The very next day the Upper Big Branch coal mine in West Virginia exploded.
My husband was completely freaked out (again).
I went to visit Dad again and asked him about the mine. He told me that after the Kinloch Mine closed in the 1930’s his father took a job at the Harmar Mine. OK, so now I knew that the mine thing was a result of contact with Grandpa Mason, and “the spooks” (as my friend Joann collectively calls them) have knowledge of at least some things that are going to happen in the future.
My father did well during his rehabilitation but due to his tendency to fall - and his discovery of how he liked having my son and I visit him every day more than he liked driving to Eat N Park, KFC, and Rite Aid - Dad decided to move into an assisted living apartment near our home in the North Hills.

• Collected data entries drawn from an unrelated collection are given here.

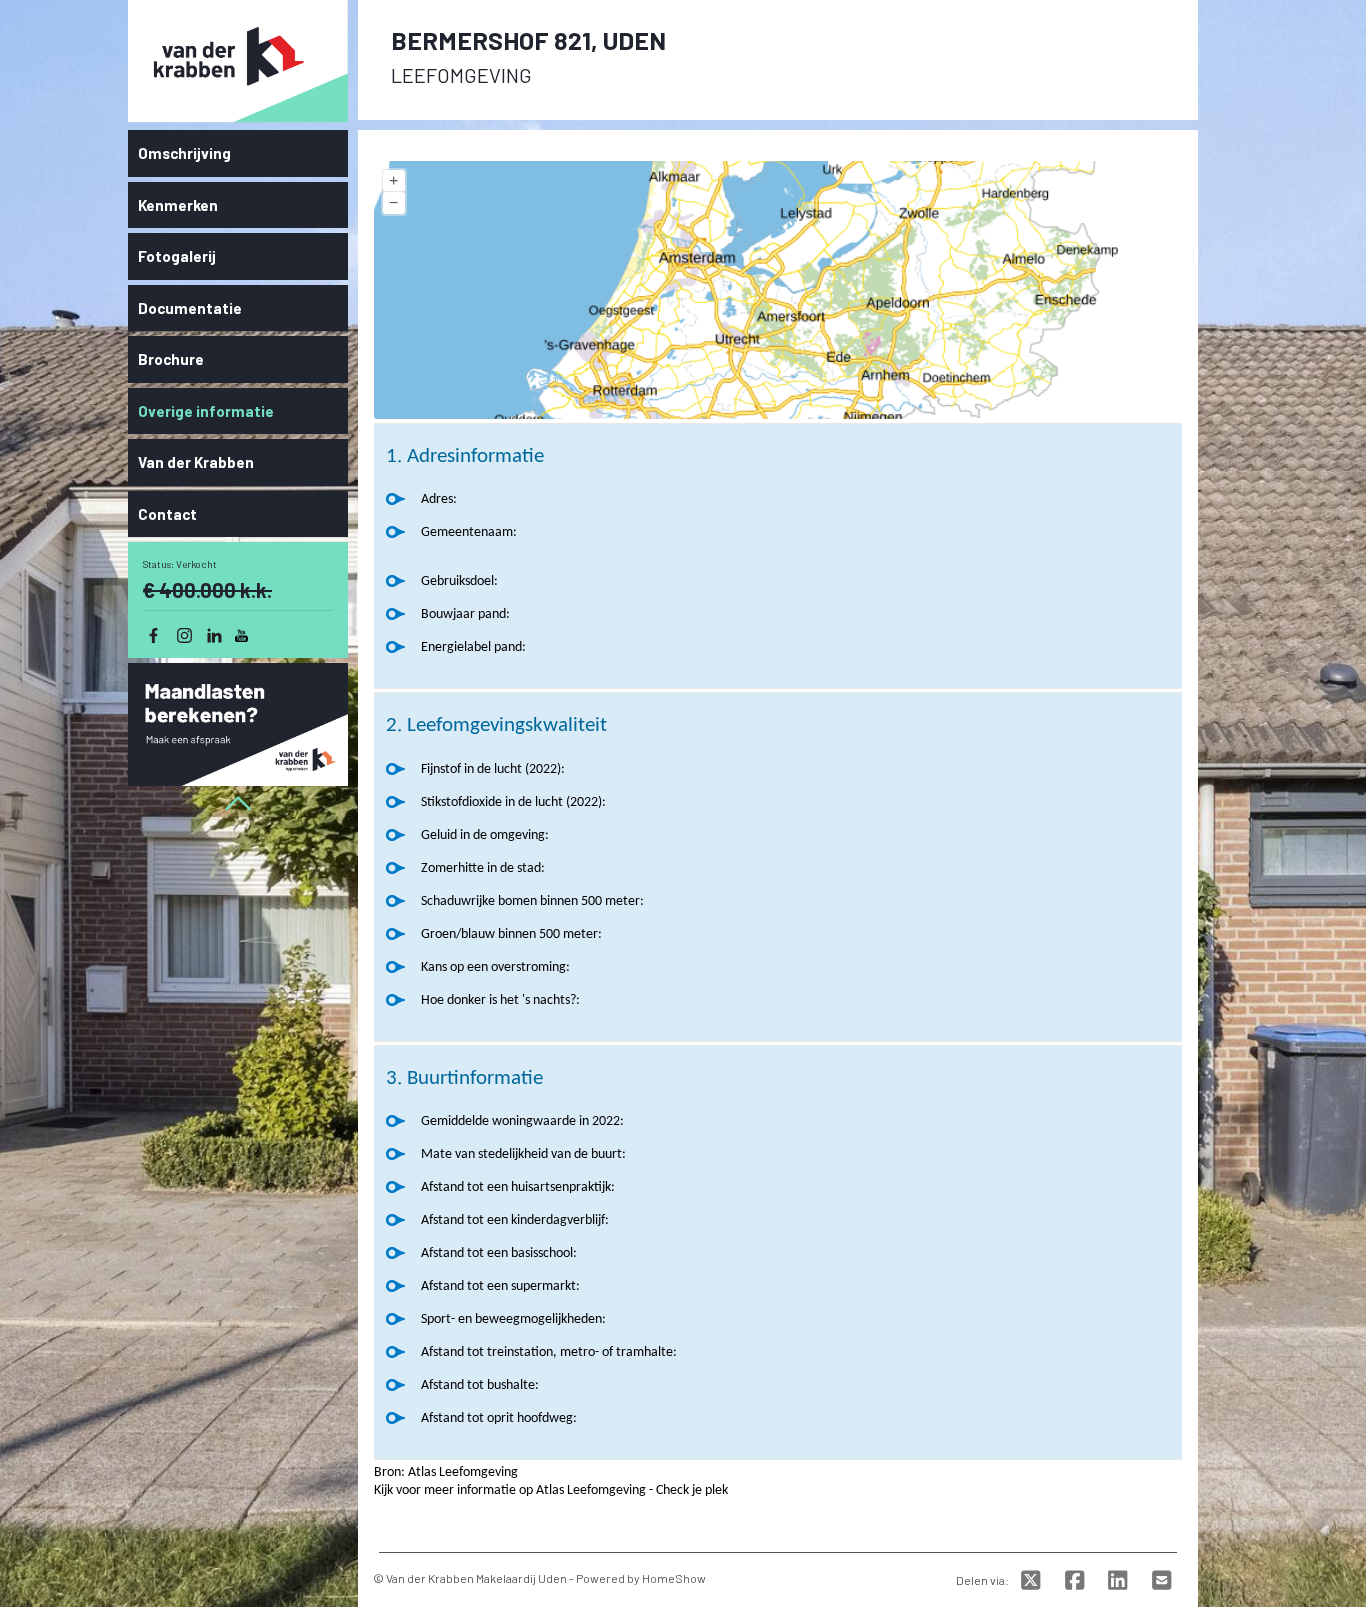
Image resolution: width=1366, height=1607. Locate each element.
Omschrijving (184, 153)
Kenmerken (178, 205)
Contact (167, 514)
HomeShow (674, 1578)
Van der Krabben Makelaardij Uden (476, 1578)
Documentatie (190, 308)
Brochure (171, 359)
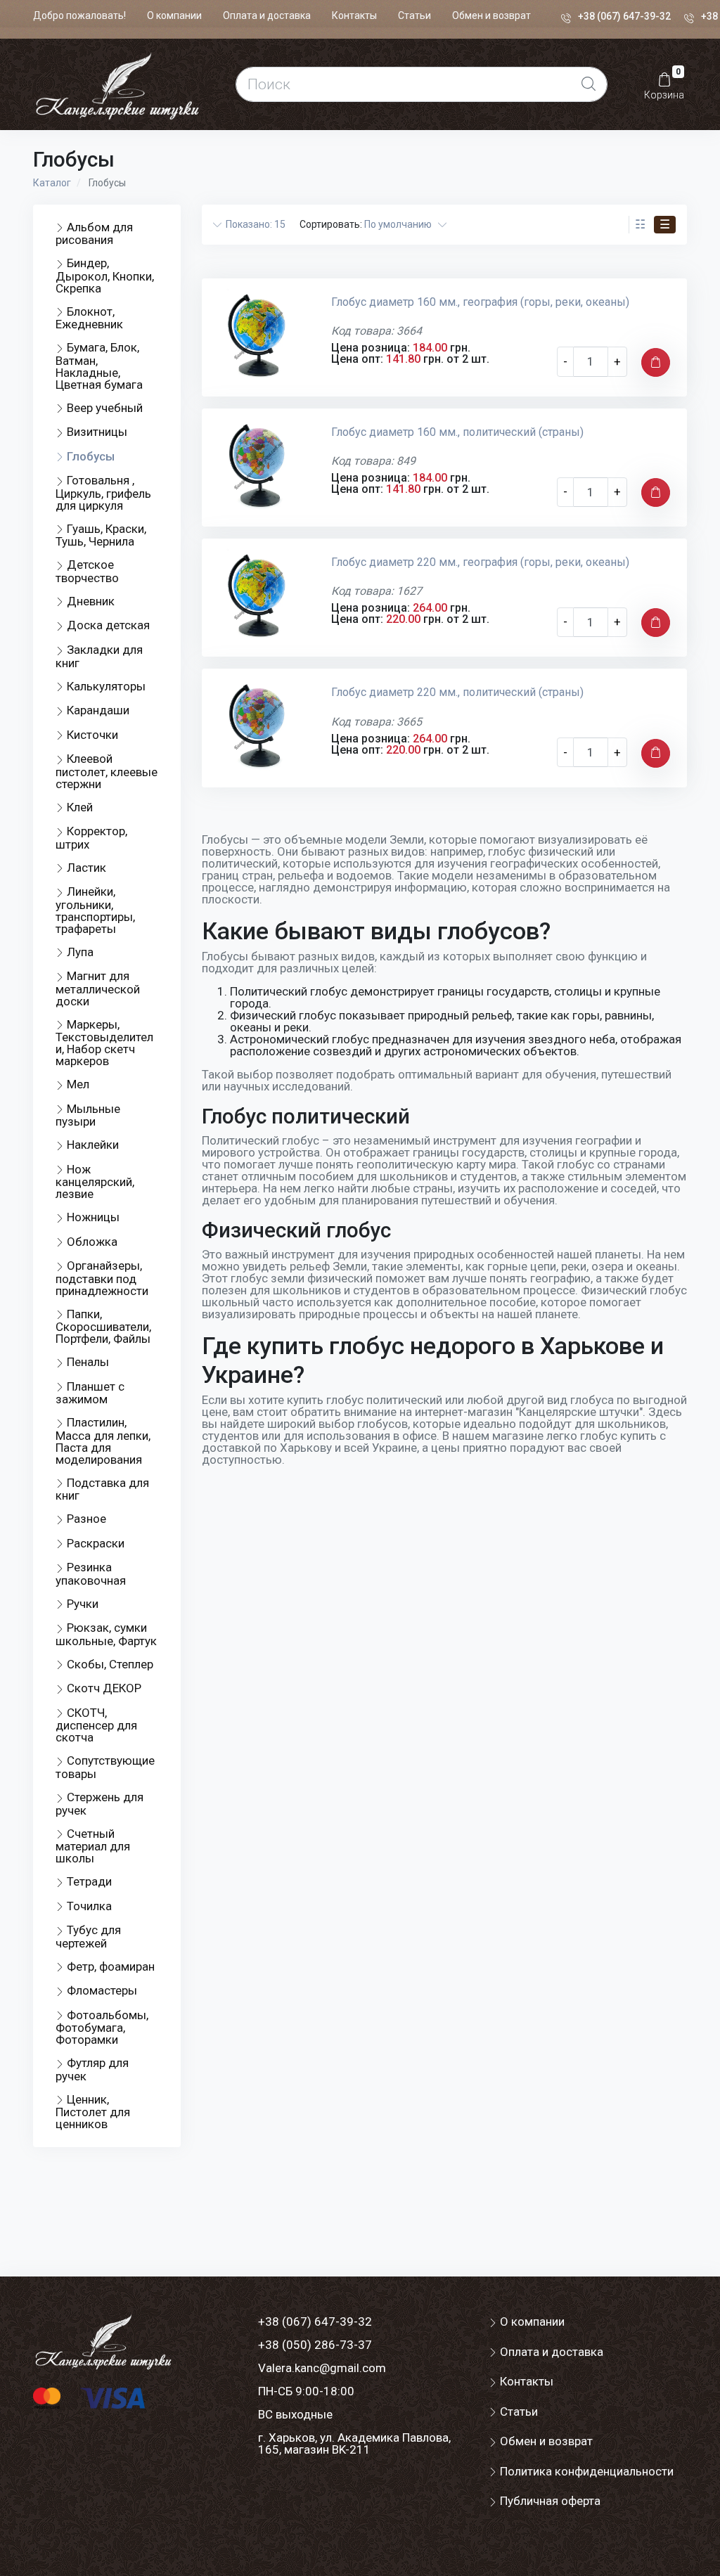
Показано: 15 (253, 224)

Uncle Archie was right: it looked bad at the time but it turned out for the better in the end. My father thrives in this new environment. He was always the social butterfly (pun intended) and needs human contact. He likes playing bingo, going on field trips, and having other people around to talk to him. He especially likes not having to worry because the nurses check in on him all the time and manage his medications.
The synchronicities and other dramatic manifestations have slowed down considerably since my dad is now in a safe environment and is being cared for around the clock. But I know they are still there. Aware. And keeping an eye out for trouble!